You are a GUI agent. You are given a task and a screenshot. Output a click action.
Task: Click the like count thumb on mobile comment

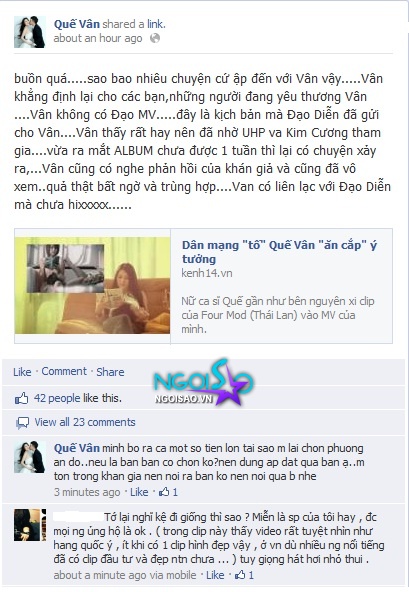(x=240, y=575)

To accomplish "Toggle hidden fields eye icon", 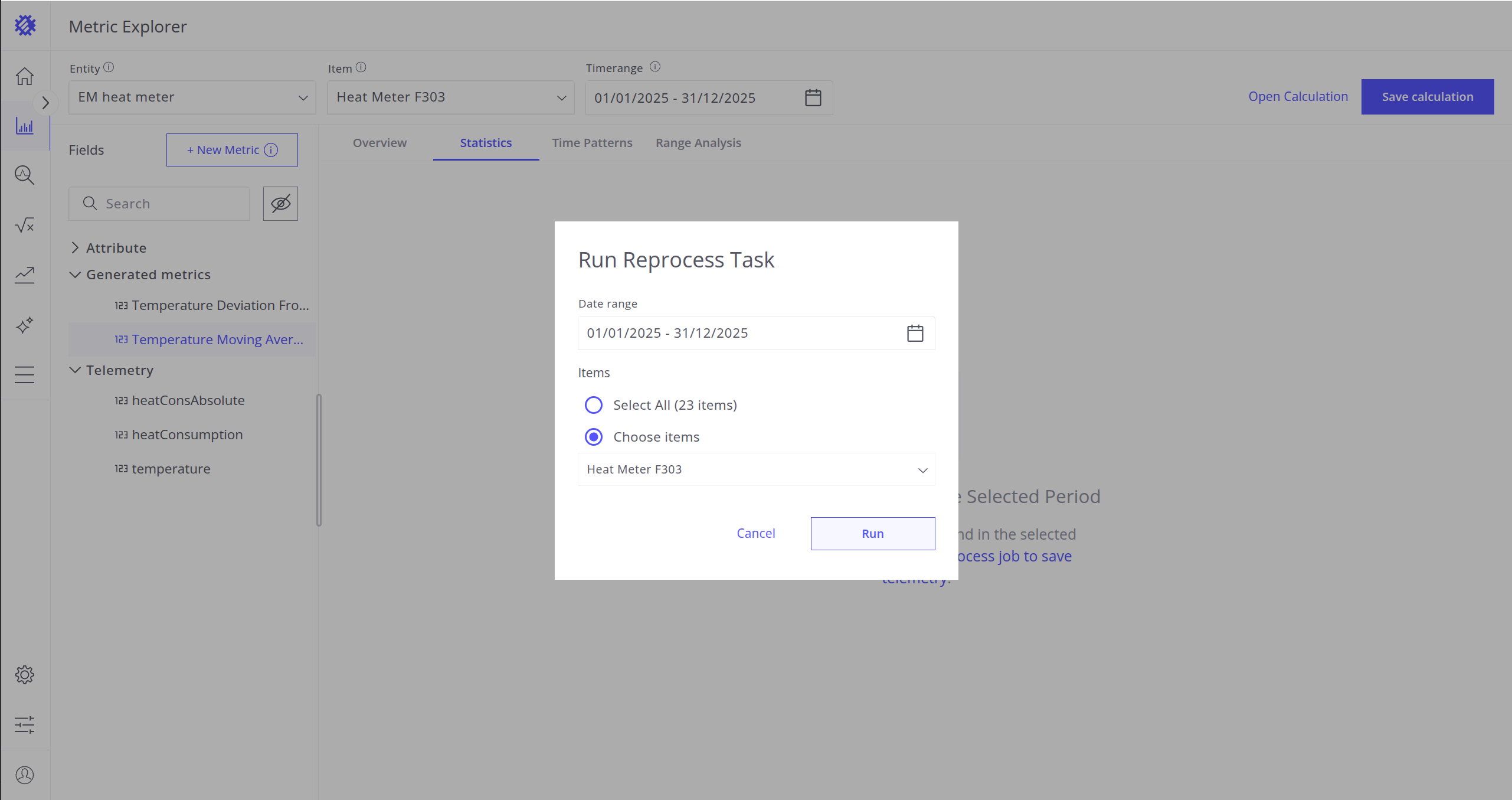I will coord(280,204).
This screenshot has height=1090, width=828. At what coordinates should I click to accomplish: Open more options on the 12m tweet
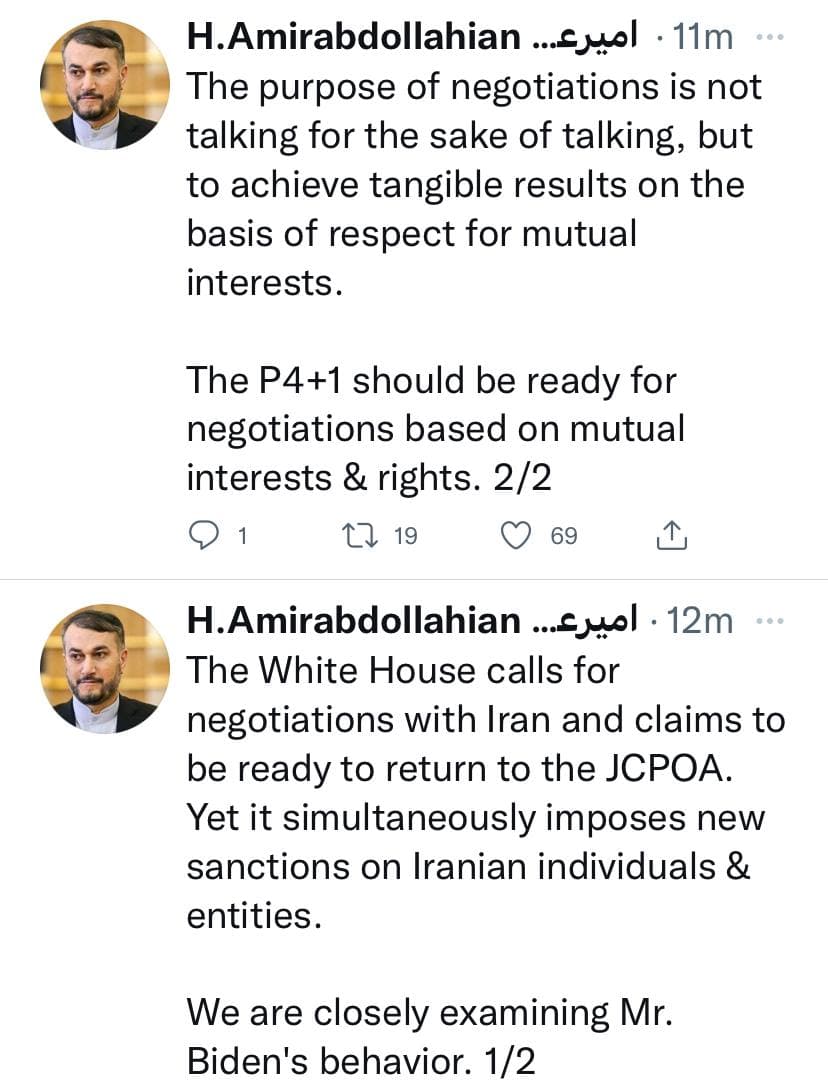pyautogui.click(x=769, y=621)
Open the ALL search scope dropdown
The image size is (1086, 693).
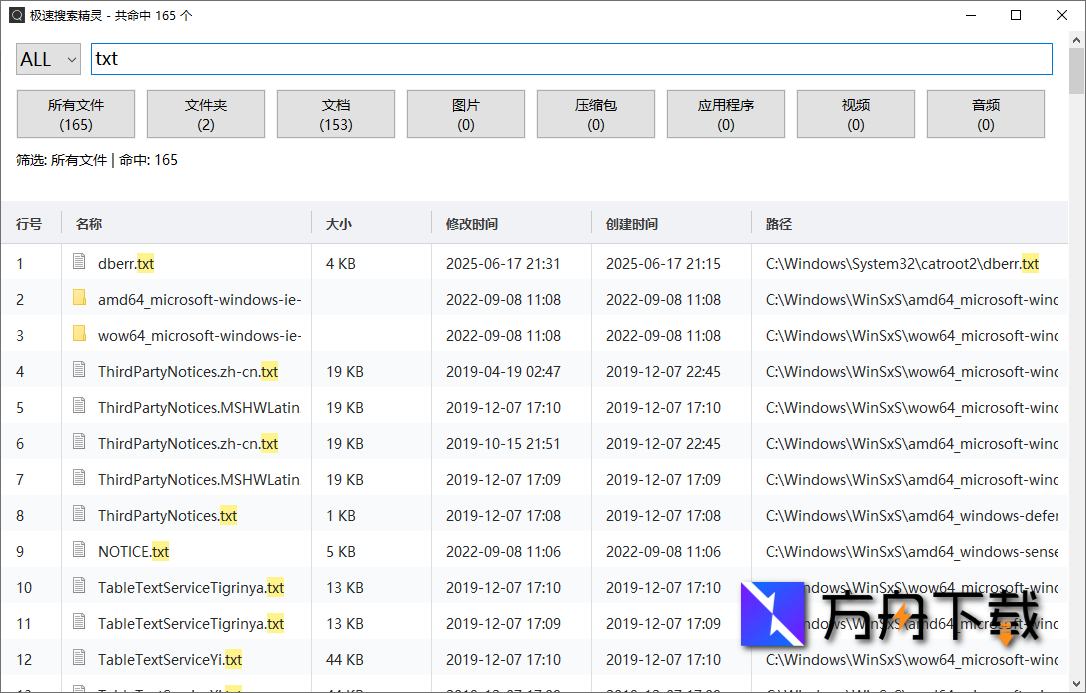[48, 59]
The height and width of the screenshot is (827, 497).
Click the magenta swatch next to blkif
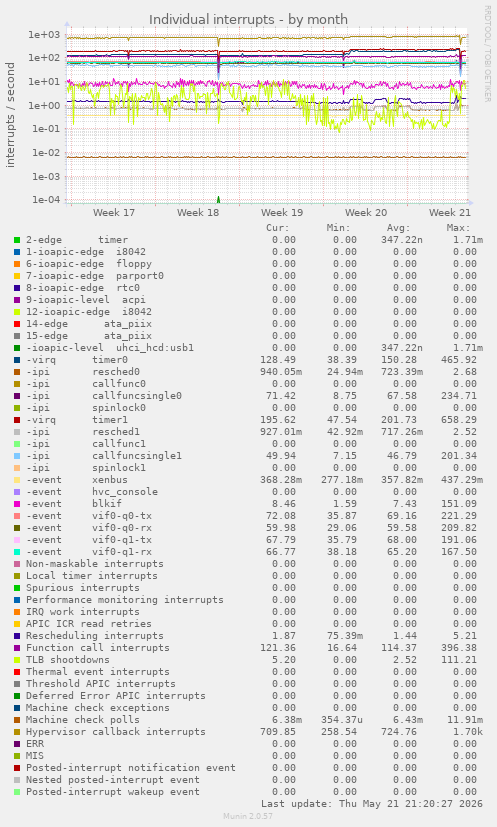pyautogui.click(x=17, y=504)
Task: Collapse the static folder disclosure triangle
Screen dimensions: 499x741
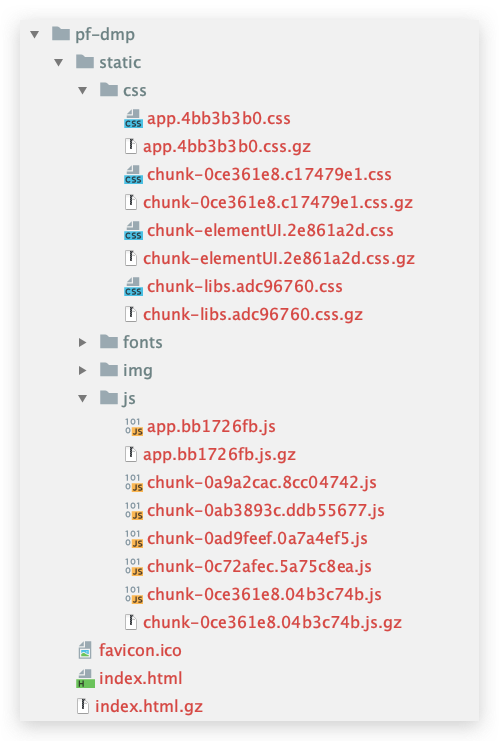Action: [59, 62]
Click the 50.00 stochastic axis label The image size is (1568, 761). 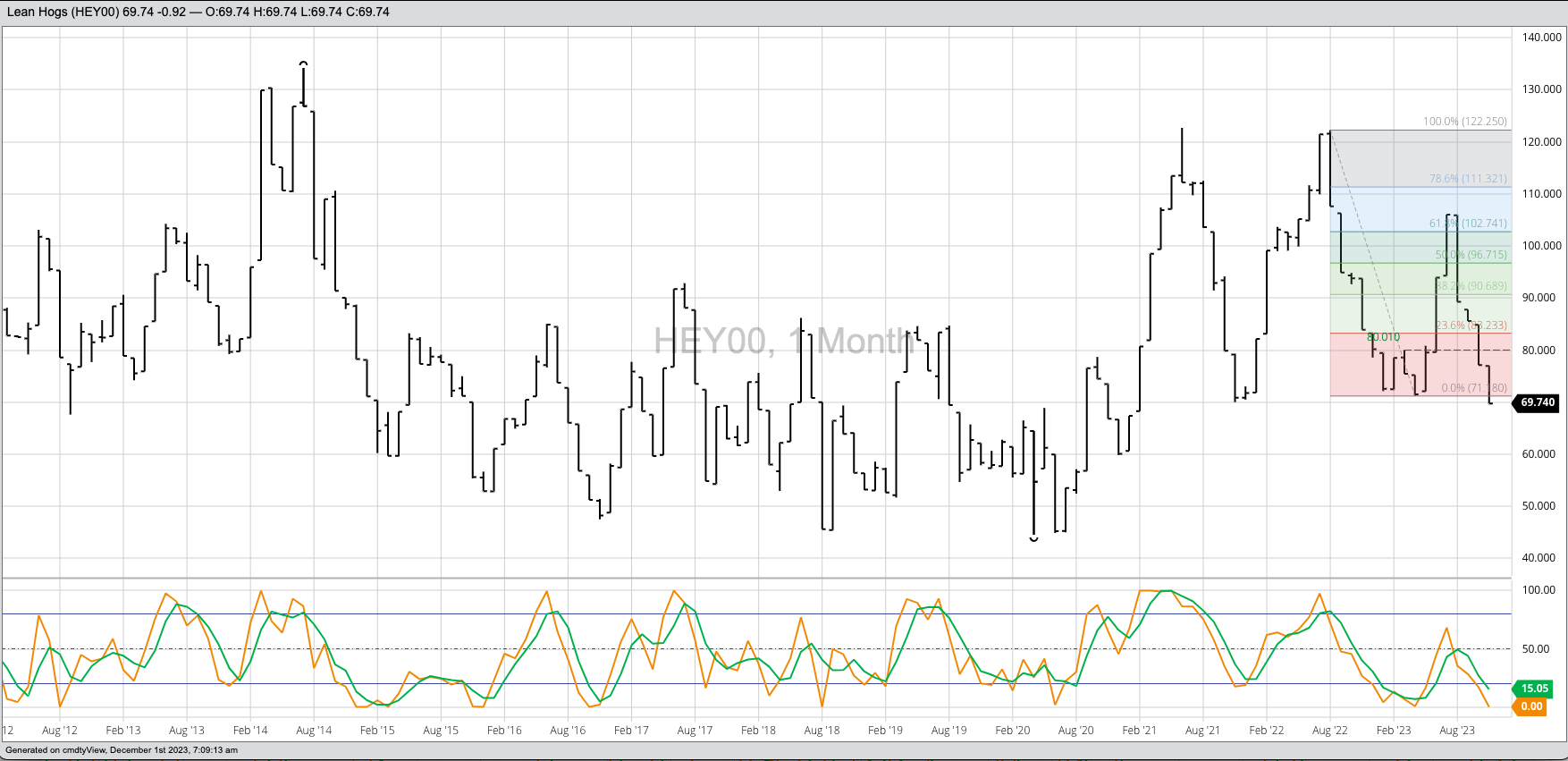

□ □ □ □

Aim of the task:
List each line of the listing above that contains the word "Open".

Task output:
This screenshot has height=1090, width=828. At what coordinates should I click to accomplish: Open more options on the 12m tweet
Open the ALL search scope dropdown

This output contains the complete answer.